Eu sei, ela tem razão mas o que me impede não é o celular ser furado, mas o fato de Renan estar fazendo esse tipo de coisa.

Antes que eu pudesse a responder, o celular começa a tocar. Na tela estava escrito "trem bala", atendo rapidamente com a ajuda de minha amiga.

— Alô? — digo animada. Minha primeira ligação.

— Princesa, presta atenção na visão. — era Renan — o Alê passou teu coroa. Tudo o que pude fazer foi pedir para liberar o corpo.

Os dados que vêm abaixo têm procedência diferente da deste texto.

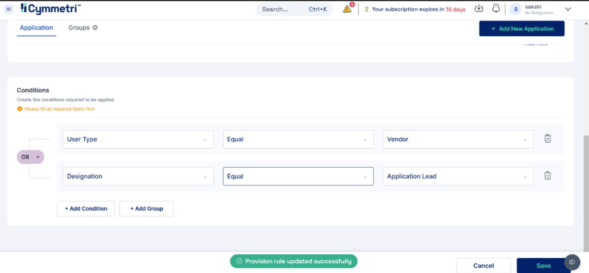Expand the Vendor value dropdown
The width and height of the screenshot is (589, 273).
coord(458,139)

Meu sorriso some, meu coração pesa uma tonelada. Meu peito sobe e desce rapidinho. Meu olhos estavam cheio de água.

— Alícia? — Renan chama.

— Ei, o que foi? — Raquel segura em meu braço.

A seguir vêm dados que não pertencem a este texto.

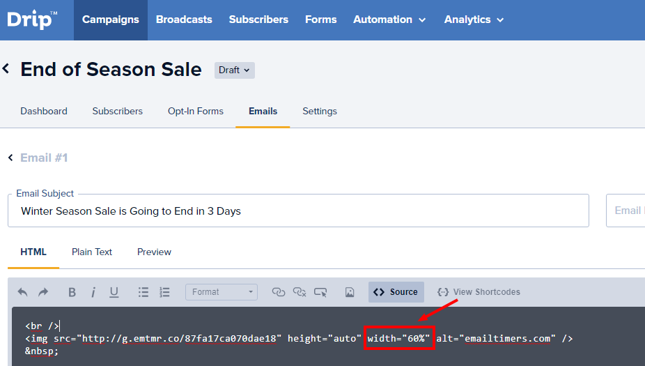Toggle underline formatting
Viewport: 645px width, 366px height.
[114, 292]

— Renan, e-eu não sei c-como vou falar com a minha mãe.

Digo desesperada. Minha voz soa alta e chamo atenção desnecessária.

— Porra... — ele bufa — tem mais. Ele quer que você ou sua mãe vá buscar o corpo. Está lá atrás no morrinho.

Não me contenho e tenho uma crise de choro em meio ao refeitório. Raquel apanha o celular de minha mão.

— Quem é? — Ela pergunta ignorante — ela está chorando aqui, garoto. Caralho, como assim? Porra...tá bom.

Encaro minha amiga que está com a mão na boca. Perplexa com o que acabará de ouvir.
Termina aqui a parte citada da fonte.